На лице Давида отразилось настоящее беспокойство.
— Значит, вы совсем не знали. А может, они не хотели уходить. А если так, как же они могли уйти с песней, как говорил папа? Папу не посылали. Он ушел. И ушел с песней, он сам так сказал. Но они… как бы вам понравилось, если бы кто-то пришел и отослал вас в далекую страну, даже не зная, хотите ли вы этого?
Ответа не последовало. Мальчики попятились от Давида с растущим испугом в глазах, словно увидели нечто жуткое и необъяснимое. В следующий миг они уже торопливо спускались с холма, раз-другой оглянувшись на Давида, — очевидно, охваченные ужасом.
Оставшись в одиночестве, Давид продолжал путь. Он был задумчив и обеспокоенно хмурился.

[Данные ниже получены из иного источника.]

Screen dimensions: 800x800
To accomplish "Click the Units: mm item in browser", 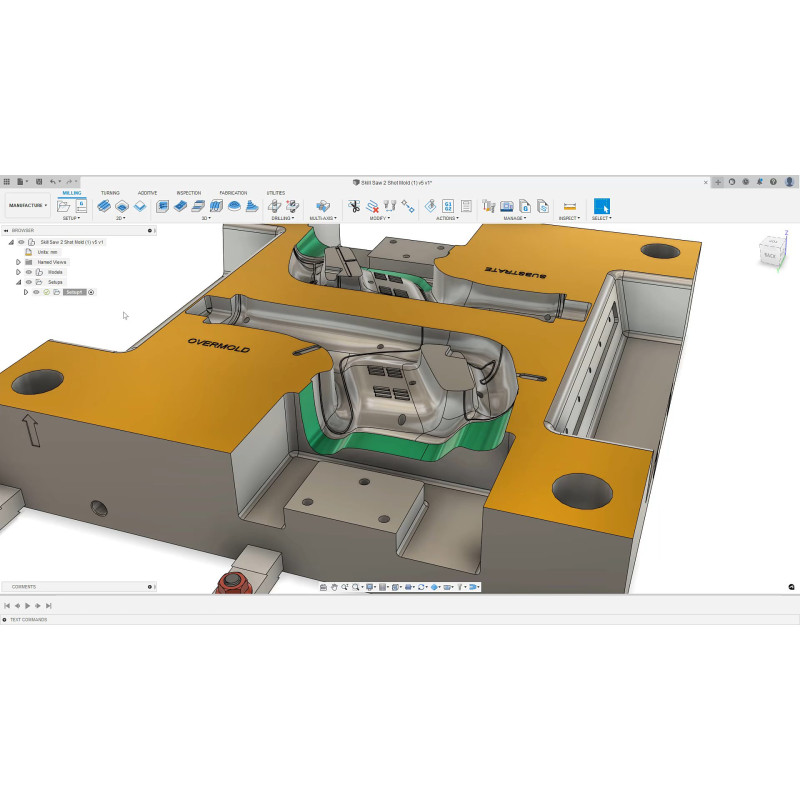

В первые дни на ферме Холли он часто бывал задумчив и беспокойно хмурился. На новом месте очень и очень многие вещи были не такими, как в горном домике. Вновь и вновь в те долгие дни он перечитывал письмо отца, пока не заучил его наизусть, — это было необходимо. Разве его уже не окружили странные люди и странные вещи?

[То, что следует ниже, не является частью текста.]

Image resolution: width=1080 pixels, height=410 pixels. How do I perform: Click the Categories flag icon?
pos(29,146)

И они были такие странные, эти люди! Мальчики и мужчины поднимались на заре, но ни на миг не останавливались, чтобы посмотреть, как солнце заливает мир светом, а потом работали в полях весь день — но никогда не поднимали взгляда на большие перистые облака над головой. Они считали птиц всего лишь ворами фруктов и зерна, а белок и кроликов — существами, которых надо поймать в силки или застрелить. А понять женщин было еще сложнее. Они проводили долгие часы за наглухо закрытыми дверями и окнами, намывая одну и ту же посуду и подметая одни и те же полы день за днем. Они тоже не поднимали глаза к голубому небу и даже не обращали внимания на алые розы, заглядывавшие в окна. Напротив, казалось, они всегда были заняты поисками грязи, но находки не радовали их — особенно, если грязь приносили на башмаках маленькие мальчики!

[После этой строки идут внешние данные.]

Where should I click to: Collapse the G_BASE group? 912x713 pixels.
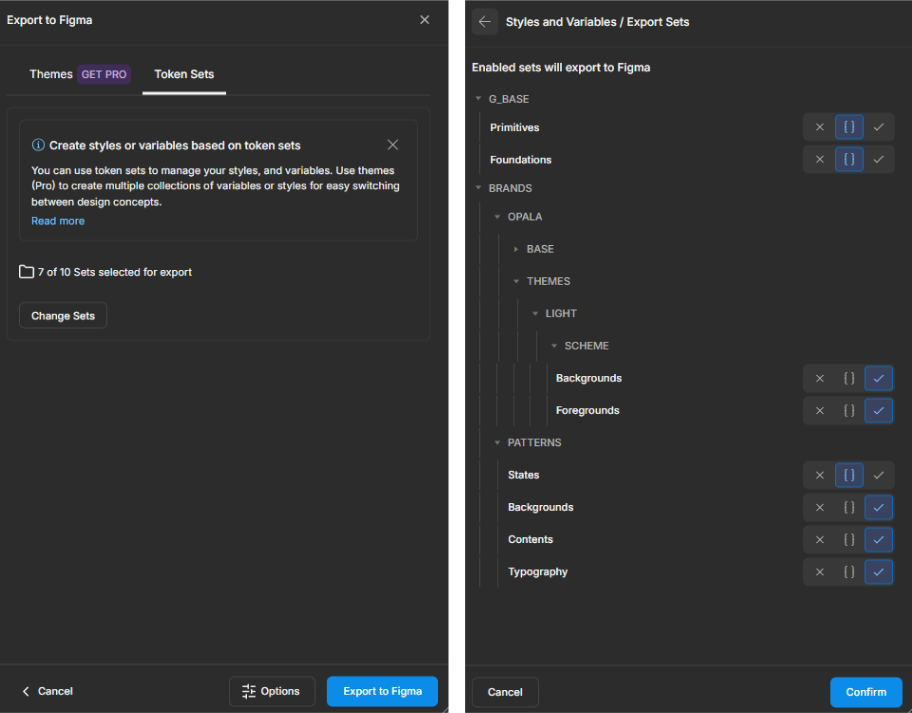point(478,100)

Однако самым поразительным для Давида был тот факт, что эти люди считали странным его, а не себя. Как будто жить с отцом в доме на вершине горы и проводить дни, гуляя по лесным тропинкам или лежа с книгой у говорливого ручейка, совсем не естественно! А разве не естественно время от времени брать скрипку и учиться ловить трепещущими струнами шепот ветра в листве деревьев! Даже зимой, когда сами облака спускались с неба и покрывали землю мягкой белизной, — даже тогда лес был прекрасен, и песня ручья под ледяной шубкой была полна загадок и очарования, которых не хватало привольной болтовне летних дней. Конечно, в этом не было ничего странного, но люди, казалось, думали по-другому!
Глава IX
Джо
Время шло, и день за днем Давид усердно трудился, стараясь выполнять все «надо» и избегать «нельзя». И мало-помалу он начал понимать, как важны сорняки и ящики для дров, если он хочет соответствовать представлениям фермера Холли о том, как «не фальшивить» в странном новом Оркестре Жизни, где оказался Давид.
Но, как он ни старался, все это было отчасти нереальным, и никак нельзя было отбросить постоянное ощущение бесполезности и утраты. Поэтому Давиду казалась реальной только та часть странной новой жизни, которая начиналась каждый день после четырех — когда заканчивалась работа.